▸ **DATA EXCERPTS**
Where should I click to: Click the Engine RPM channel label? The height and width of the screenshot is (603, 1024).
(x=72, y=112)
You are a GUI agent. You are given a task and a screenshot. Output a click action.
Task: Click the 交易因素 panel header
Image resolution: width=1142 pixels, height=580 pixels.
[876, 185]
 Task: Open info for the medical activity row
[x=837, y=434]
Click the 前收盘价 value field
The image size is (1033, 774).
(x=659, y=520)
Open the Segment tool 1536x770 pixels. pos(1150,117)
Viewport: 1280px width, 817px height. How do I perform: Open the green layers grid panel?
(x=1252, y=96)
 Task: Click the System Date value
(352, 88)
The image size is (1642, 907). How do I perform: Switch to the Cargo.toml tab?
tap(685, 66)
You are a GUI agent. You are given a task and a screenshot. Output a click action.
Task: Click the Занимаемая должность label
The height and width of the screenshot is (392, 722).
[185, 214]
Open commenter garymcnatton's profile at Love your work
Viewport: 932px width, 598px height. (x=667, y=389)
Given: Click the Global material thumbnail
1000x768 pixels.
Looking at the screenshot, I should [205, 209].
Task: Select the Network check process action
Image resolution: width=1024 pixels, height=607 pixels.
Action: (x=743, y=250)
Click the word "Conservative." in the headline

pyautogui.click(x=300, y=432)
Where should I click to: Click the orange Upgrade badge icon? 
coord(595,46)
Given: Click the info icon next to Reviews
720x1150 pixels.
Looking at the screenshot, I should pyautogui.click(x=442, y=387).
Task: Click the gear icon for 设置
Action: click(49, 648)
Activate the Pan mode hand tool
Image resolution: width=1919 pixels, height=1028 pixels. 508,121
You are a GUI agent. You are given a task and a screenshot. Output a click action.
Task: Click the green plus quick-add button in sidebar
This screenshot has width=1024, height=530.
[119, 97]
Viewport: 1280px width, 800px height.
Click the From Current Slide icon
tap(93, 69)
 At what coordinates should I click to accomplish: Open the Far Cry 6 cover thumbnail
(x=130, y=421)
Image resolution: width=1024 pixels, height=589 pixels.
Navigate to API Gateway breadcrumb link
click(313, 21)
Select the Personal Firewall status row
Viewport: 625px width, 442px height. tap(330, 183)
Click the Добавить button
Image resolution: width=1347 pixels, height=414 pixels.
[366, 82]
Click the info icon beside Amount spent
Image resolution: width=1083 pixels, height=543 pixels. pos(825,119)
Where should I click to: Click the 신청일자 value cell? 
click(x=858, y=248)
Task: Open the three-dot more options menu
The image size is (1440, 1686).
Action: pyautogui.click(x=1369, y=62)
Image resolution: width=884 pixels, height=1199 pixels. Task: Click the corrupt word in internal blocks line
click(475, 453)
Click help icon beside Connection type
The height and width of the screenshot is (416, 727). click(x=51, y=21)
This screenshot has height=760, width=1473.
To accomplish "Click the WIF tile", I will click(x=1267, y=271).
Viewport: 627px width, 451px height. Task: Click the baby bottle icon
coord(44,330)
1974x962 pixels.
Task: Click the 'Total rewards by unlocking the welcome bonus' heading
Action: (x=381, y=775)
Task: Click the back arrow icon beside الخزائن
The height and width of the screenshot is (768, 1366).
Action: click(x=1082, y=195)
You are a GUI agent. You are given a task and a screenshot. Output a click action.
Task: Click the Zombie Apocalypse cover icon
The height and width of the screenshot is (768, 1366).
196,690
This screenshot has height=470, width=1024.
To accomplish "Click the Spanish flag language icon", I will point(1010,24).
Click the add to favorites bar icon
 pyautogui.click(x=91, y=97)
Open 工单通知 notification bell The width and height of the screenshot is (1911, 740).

▸ **TASK STATEMENT**
An unaltered copy of the listing above must form the answer.

▸ **EXERCISE RESPONSE**
Where should I click to: Click the Engine RPM channel label? The height and width of the screenshot is (603, 1024).
(x=72, y=112)
You are a GUI agent. You are given a task and a screenshot. Output a click action.
Task: Click the 交易因素 panel header
Image resolution: width=1142 pixels, height=580 pixels.
[876, 185]
 Task: Open info for the medical activity row
[x=837, y=434]
Click the 前收盘价 value field
The image size is (1033, 774).
(x=659, y=520)
Open the Segment tool 1536x770 pixels. pos(1150,117)
Viewport: 1280px width, 817px height. How do I perform: Open the green layers grid panel?
(x=1252, y=96)
 Task: Click the System Date value
(352, 88)
The image size is (1642, 907). How do I perform: Switch to the Cargo.toml tab?
tap(685, 66)
You are a GUI agent. You are given a task and a screenshot. Output a click action.
Task: Click the Занимаемая должность label
The height and width of the screenshot is (392, 722).
[185, 214]
Open commenter garymcnatton's profile at Love your work
Viewport: 932px width, 598px height. (x=667, y=389)
Given: Click the Global material thumbnail
1000x768 pixels.
Looking at the screenshot, I should [205, 209].
Task: Select the Network check process action
Image resolution: width=1024 pixels, height=607 pixels.
Action: (x=743, y=250)
Click the word "Conservative." in the headline

pyautogui.click(x=300, y=432)
Where should I click to: Click the orange Upgrade badge icon? 
coord(595,46)
Given: Click the info icon next to Reviews
720x1150 pixels.
Looking at the screenshot, I should pyautogui.click(x=442, y=387).
Task: Click the gear icon for 设置
Action: click(49, 648)
Activate the Pan mode hand tool
Image resolution: width=1919 pixels, height=1028 pixels. 508,121
You are a GUI agent. You are given a task and a screenshot. Output a click action.
Task: Click the green plus quick-add button in sidebar
This screenshot has width=1024, height=530.
[119, 97]
Viewport: 1280px width, 800px height.
Click the From Current Slide icon
tap(93, 69)
 At what coordinates should I click to accomplish: Open the Far Cry 6 cover thumbnail
(x=130, y=421)
Image resolution: width=1024 pixels, height=589 pixels.
Navigate to API Gateway breadcrumb link
click(313, 21)
Select the Personal Firewall status row
Viewport: 625px width, 442px height. tap(330, 183)
Click the Добавить button
Image resolution: width=1347 pixels, height=414 pixels.
[366, 82]
Click the info icon beside Amount spent
Image resolution: width=1083 pixels, height=543 pixels. pos(825,119)
Where should I click to: Click the 신청일자 value cell? 
click(x=858, y=248)
Task: Open the three-dot more options menu
The image size is (1440, 1686).
Action: pyautogui.click(x=1369, y=62)
Image resolution: width=884 pixels, height=1199 pixels. Task: Click the corrupt word in internal blocks line
click(475, 453)
Click help icon beside Connection type
The height and width of the screenshot is (416, 727). click(x=51, y=21)
This screenshot has height=760, width=1473.
To accomplish "Click the WIF tile", I will click(x=1267, y=271).
Viewport: 627px width, 451px height. Task: Click the baby bottle icon
coord(44,330)
1974x962 pixels.
Task: Click the 'Total rewards by unlocking the welcome bonus' heading
Action: (x=381, y=775)
Task: Click the back arrow icon beside الخزائن
The height and width of the screenshot is (768, 1366).
Action: click(x=1082, y=195)
You are a GUI agent. You are given a task and a screenshot. Output a click action.
Task: Click the Zombie Apocalypse cover icon
The height and width of the screenshot is (768, 1366).
196,690
This screenshot has height=470, width=1024.
To accomplish "Click the Spanish flag language icon", I will point(1010,24).
Click the add to favorites bar icon
 pyautogui.click(x=91, y=97)
Open 工单通知 notification bell The width and height of the screenshot is (1911, 740).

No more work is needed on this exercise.